INSTRUCTIONS TO FOLLOW -
Starting with the first line of the records, write out each line exactly until you have included the line containing "Viewport: 1512px width, 806px height.".

TASK MATERIAL -
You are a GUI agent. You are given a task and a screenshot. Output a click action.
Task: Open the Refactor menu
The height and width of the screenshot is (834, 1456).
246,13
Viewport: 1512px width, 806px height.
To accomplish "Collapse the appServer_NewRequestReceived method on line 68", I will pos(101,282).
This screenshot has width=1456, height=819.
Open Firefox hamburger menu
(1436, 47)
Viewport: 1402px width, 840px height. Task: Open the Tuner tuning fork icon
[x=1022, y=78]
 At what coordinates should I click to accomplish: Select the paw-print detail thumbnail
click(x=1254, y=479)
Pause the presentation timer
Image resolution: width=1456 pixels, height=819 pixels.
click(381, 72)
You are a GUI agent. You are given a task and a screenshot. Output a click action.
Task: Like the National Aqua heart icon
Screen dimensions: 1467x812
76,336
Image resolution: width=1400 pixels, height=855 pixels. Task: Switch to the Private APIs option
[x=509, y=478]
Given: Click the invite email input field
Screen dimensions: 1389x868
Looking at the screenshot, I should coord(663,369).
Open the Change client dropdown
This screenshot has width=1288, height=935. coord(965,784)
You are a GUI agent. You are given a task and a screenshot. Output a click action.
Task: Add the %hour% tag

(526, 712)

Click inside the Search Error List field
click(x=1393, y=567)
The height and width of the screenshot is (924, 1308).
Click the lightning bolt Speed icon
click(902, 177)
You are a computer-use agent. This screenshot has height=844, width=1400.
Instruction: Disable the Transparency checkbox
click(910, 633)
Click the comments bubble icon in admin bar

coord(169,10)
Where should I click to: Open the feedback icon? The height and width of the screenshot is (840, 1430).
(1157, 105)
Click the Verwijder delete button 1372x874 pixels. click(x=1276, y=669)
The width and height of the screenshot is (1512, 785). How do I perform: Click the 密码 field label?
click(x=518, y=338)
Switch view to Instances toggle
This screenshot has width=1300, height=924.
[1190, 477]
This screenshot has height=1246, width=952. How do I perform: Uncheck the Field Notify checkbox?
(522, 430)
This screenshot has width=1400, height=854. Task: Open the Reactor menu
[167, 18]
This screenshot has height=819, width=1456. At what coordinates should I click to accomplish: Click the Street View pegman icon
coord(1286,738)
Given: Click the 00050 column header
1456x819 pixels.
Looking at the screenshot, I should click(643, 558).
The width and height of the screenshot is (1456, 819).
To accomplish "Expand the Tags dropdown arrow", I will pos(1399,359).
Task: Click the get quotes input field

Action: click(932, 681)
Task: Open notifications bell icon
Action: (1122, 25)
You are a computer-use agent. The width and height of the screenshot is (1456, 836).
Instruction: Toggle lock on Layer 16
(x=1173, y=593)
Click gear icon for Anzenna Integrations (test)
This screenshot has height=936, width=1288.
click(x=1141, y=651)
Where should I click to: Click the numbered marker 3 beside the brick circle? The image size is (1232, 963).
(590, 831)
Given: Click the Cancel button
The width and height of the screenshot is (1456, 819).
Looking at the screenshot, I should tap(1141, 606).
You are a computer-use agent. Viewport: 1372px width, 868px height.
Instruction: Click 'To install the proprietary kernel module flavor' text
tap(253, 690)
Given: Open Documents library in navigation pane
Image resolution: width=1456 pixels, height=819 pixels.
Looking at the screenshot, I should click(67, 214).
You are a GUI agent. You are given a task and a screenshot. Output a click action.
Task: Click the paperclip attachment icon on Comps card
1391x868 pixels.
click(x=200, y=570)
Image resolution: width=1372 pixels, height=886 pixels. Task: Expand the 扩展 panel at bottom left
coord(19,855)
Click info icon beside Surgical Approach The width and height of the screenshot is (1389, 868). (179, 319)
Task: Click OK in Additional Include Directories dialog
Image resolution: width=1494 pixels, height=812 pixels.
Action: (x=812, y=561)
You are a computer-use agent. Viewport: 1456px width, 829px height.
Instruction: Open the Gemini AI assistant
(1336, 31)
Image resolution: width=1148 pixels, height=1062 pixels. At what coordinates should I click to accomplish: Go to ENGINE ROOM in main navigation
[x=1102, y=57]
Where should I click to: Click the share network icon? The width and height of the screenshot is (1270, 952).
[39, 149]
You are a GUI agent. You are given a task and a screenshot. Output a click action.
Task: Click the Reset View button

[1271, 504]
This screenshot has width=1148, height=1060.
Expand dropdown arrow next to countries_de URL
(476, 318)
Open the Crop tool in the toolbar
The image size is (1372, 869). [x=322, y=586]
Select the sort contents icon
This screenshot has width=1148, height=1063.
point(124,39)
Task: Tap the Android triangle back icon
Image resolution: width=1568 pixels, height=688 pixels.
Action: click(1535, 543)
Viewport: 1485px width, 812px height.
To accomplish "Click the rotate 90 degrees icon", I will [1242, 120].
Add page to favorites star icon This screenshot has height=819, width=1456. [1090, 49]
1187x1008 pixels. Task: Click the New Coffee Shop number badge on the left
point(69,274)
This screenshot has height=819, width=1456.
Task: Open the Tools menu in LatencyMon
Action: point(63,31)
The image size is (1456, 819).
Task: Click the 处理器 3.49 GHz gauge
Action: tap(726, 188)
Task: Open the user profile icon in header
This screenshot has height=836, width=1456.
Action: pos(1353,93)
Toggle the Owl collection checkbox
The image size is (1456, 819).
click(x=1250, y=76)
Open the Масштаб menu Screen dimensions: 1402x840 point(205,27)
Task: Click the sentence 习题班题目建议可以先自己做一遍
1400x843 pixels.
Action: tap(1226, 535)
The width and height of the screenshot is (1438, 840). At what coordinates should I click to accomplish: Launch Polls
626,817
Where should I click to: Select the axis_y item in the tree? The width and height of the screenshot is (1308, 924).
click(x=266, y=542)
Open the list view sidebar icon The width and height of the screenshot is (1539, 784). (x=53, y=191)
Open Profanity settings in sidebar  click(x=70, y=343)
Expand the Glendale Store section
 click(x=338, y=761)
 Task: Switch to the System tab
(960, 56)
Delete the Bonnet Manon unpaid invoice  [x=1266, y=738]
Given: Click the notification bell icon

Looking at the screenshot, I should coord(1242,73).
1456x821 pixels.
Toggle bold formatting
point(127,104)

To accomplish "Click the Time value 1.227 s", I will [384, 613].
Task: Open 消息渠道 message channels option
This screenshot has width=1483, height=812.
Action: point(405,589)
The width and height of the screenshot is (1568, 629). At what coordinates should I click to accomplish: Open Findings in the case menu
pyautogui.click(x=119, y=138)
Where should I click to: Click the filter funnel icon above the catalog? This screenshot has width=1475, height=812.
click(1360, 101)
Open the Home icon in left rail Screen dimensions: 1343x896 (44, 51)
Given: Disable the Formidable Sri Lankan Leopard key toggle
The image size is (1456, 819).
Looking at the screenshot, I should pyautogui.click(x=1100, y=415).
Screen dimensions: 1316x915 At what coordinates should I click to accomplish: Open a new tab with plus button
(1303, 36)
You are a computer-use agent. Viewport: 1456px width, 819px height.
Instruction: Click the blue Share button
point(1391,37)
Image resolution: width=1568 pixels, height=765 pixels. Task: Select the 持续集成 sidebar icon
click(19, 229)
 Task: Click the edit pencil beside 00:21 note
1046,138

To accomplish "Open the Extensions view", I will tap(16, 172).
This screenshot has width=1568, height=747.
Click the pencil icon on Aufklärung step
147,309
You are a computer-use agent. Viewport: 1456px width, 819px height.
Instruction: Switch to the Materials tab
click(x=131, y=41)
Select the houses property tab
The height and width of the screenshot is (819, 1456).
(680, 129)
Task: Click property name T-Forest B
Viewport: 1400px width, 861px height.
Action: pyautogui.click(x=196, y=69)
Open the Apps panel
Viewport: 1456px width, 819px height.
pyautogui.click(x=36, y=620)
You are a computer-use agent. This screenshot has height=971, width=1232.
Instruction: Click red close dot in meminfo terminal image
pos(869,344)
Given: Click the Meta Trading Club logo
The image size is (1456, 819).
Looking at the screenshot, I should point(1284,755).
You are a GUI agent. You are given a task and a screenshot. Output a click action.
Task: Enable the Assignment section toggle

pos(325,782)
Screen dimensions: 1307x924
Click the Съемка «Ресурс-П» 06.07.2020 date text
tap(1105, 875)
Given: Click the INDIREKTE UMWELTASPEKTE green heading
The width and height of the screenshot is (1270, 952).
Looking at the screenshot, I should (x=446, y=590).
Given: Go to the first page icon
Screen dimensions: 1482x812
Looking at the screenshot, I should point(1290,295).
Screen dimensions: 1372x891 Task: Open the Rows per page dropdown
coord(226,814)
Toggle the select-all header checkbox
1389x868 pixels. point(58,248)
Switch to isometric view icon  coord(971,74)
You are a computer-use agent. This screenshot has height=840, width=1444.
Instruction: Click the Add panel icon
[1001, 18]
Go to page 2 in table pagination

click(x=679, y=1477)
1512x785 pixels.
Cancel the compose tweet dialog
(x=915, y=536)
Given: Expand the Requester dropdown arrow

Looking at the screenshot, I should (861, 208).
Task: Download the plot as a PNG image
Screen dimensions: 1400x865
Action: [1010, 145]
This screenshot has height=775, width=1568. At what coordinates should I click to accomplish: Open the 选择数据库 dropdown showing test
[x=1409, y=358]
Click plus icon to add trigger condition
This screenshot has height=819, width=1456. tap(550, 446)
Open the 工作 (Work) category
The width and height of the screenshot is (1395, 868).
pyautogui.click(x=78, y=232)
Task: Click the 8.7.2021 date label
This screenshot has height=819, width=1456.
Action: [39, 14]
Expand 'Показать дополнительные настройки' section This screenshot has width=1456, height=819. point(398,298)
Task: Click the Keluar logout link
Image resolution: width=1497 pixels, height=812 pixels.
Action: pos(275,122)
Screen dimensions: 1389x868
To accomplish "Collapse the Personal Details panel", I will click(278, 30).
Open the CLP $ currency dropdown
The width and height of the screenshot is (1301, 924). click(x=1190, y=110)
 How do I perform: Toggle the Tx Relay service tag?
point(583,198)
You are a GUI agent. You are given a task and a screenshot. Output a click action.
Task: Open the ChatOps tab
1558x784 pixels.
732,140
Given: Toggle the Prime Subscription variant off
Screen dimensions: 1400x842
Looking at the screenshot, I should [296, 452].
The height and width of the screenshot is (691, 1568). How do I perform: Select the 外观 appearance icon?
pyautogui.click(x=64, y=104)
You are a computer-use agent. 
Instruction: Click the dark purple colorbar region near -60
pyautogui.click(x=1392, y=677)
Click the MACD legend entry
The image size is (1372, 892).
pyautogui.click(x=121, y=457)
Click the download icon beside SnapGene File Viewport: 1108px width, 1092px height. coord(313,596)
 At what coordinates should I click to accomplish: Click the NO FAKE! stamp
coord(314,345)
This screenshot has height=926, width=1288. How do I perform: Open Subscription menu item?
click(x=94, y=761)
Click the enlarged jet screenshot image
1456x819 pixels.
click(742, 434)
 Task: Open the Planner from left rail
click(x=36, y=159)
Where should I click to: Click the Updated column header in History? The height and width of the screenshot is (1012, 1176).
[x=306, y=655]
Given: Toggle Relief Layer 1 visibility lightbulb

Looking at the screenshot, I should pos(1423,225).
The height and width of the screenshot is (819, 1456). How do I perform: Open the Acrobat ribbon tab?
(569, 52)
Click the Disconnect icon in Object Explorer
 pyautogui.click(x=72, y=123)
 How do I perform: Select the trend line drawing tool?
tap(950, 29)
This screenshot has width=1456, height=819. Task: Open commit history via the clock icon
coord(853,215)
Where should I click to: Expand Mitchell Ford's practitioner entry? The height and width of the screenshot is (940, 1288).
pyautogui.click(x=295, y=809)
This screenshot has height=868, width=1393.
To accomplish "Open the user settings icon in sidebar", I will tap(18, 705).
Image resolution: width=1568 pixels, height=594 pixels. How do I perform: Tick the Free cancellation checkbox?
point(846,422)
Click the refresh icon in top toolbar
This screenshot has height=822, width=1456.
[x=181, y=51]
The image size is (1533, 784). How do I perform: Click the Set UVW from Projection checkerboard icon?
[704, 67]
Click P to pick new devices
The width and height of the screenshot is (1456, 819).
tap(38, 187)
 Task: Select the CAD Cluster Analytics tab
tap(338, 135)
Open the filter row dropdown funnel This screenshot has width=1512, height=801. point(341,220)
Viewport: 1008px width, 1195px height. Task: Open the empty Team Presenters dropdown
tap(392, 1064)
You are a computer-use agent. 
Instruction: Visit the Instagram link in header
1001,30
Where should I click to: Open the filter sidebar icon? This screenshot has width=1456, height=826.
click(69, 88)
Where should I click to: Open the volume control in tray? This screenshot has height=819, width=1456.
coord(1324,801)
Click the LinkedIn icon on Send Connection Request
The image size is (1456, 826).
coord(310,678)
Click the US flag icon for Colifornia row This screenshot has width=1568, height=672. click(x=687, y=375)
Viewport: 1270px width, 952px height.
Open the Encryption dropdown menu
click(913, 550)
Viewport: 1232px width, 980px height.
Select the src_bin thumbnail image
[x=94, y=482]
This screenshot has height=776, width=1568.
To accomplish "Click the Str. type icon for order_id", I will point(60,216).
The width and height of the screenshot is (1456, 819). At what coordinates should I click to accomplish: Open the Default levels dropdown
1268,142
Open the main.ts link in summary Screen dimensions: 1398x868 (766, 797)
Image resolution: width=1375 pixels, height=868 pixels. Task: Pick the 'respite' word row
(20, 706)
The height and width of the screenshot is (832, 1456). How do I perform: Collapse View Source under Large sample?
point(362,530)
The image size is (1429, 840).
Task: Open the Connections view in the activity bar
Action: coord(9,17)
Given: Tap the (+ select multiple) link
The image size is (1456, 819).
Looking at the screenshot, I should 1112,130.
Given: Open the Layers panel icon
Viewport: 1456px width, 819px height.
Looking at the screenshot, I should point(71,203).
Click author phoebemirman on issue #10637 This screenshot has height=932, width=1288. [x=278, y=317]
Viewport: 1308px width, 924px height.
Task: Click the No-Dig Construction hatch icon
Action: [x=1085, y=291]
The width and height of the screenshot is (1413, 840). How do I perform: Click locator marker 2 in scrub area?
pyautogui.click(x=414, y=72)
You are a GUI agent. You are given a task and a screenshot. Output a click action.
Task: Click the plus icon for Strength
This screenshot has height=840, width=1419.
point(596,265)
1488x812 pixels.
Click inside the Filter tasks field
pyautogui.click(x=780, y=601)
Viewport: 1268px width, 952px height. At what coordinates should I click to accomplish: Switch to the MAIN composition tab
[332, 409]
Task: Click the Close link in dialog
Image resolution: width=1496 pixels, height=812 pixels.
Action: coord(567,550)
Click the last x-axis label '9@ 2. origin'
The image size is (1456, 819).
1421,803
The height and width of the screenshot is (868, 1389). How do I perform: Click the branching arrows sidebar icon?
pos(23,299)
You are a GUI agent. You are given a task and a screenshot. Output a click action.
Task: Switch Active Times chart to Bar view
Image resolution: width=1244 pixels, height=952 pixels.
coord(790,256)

SOLUTION FOR THIS TASK -
You are a GUI agent. You are given a task and a screenshot. Output a click action.
Task: Open the Refactor menu
The height and width of the screenshot is (834, 1456).
246,13
Viewport: 1512px width, 806px height.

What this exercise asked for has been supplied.